Plans ambitieux de TSMC pour le Japon : produire des puces 3 nm pour répondre à la demande croissante en IA

TSMC s’apprête à renforcer ses opérations de fabrication à Kumamoto, au Japon, avec des projets ambitieux de déploiement de lignes de production avancées de 3 nm, une amélioration significative par rapport à ses propositions initiales.

Projets de TSMC au Japon et aux États-Unis : des processus comparables sur un calendrier unifié

Le fabricant taïwanais de semi-conducteurs de renom reconnaît que ses seules installations à Taïwan ne suffisent pas à répondre à la demande croissante de capacités de gravure plus élevées dans le secteur de l’IA. L’accent est mis sur les nœuds de gravure avancés, notamment la forte demande des clients du calcul haute performance (HPC), qui a engendré d’importants goulets d’étranglement dans la production pour des nœuds comme le 3 nm. Pour surmonter cette difficulté, TSMC intensifie ses investissements au Japon. Récemment, le PDG, CC Wei, a rencontré la Première ministre japonaise, Sanae Takaichi, et la décision de confier la production de puces 3 nm à l’usine Fab 2 de Kumamoto a été annoncée publiquement.

Les premières informations indiquaient que TSMC renforçait son implication dans le secteur japonais des semi-conducteurs, notamment face à la concurrence accrue de Rapidus, un concurrent national qui ambitionne de pénétrer le marché de la production de semi-conducteurs en 2 nm. Compte tenu des fortes pressions actuelles sur la demande, il s’agit d’une décision stratégique pour TSMC de se détourner des procédés de fabrication de semi-conducteurs matures et de se concentrer sur les technologies de pointe répondant aux besoins de sa clientèle spécialisée dans l’intelligence artificielle. Suite à cette annonce, le Premier ministre japonais a exprimé sa satisfaction, déclarant que les efforts de TSMC étaient « essentiels » pour l’économie du pays.

L'usine de semi-conducteurs Rapidus au Japon vise une production de masse de puces de 2 nm d'ici 2027, face à la concurrence de TSMC et Samsung.
Crédits image : TSMC

L’implantation stratégique de TSMC au Japon témoigne d’une réponse réfléchie aux incertitudes géopolitiques qui pèsent sur ses activités taïwanaises.
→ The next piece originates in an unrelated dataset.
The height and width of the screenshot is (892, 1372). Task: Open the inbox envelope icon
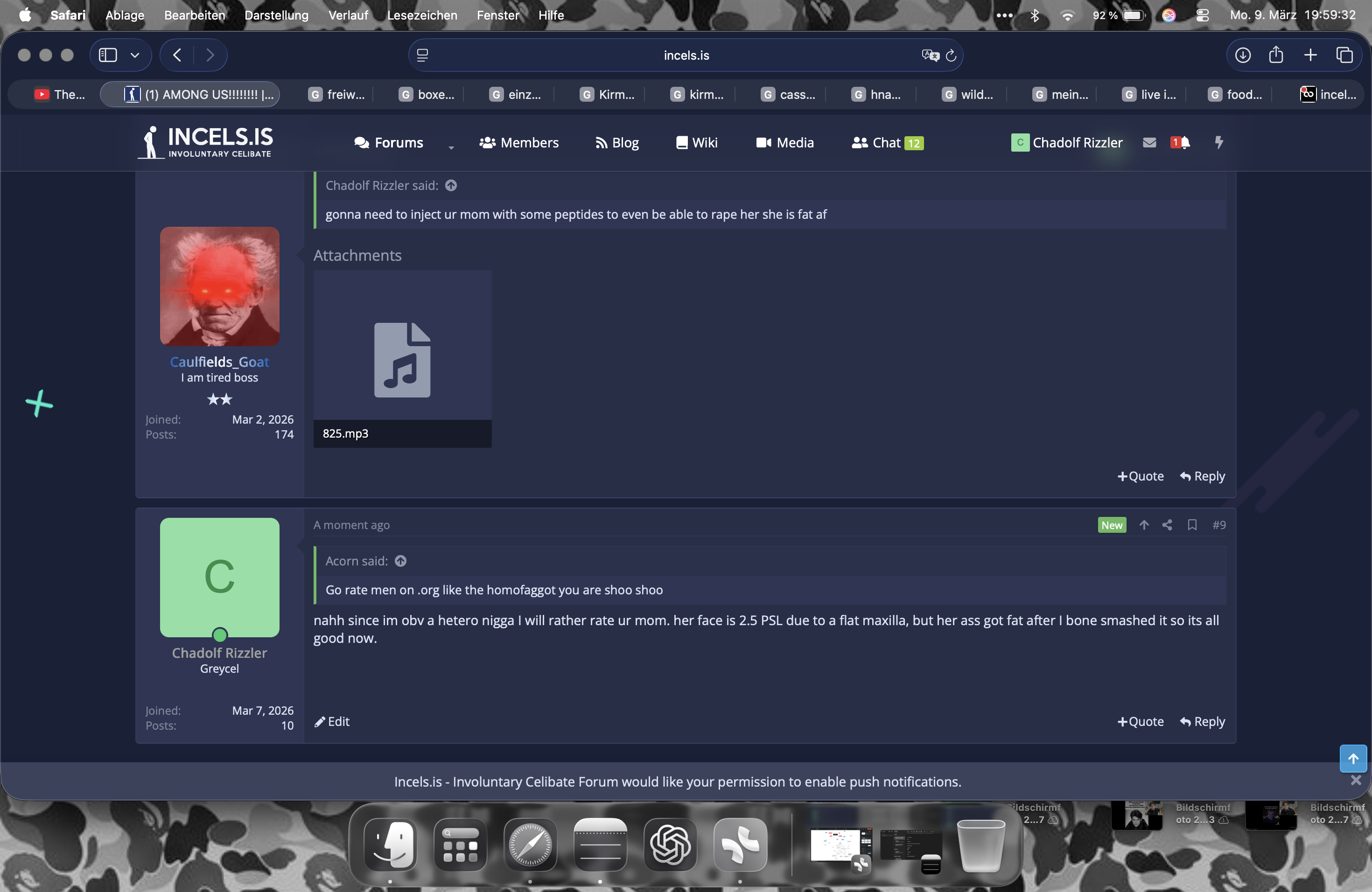click(1149, 142)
Le mois dernier, l’entreprise a conclu un accord majeur avec l’administration Trump, s’engageant à investir jusqu’à 250 milliards de dollars en Arizona pour le développement d’installations d’encapsulation de pointe, d’usines de semi-conducteurs et de centres de recherche. Bien que TSMC ambitionne également d’accroître sa capacité de production en Allemagne, les progrès y sont lents.

Bien que le calendrier de démarrage de la production de puces 3 nm à l’usine de Kumamoto reste incertain, les estimations suggèrent qu’il pourrait intervenir entre 2027 et 2028, période à laquelle devraient débuter des opérations similaires en Arizona. Il est à noter que cela place le Japon et les États-Unis sur un pied d’égalité en matière de production de technologies de semi-conducteurs, malgré les investissements importants de TSMC dans le secteur américain.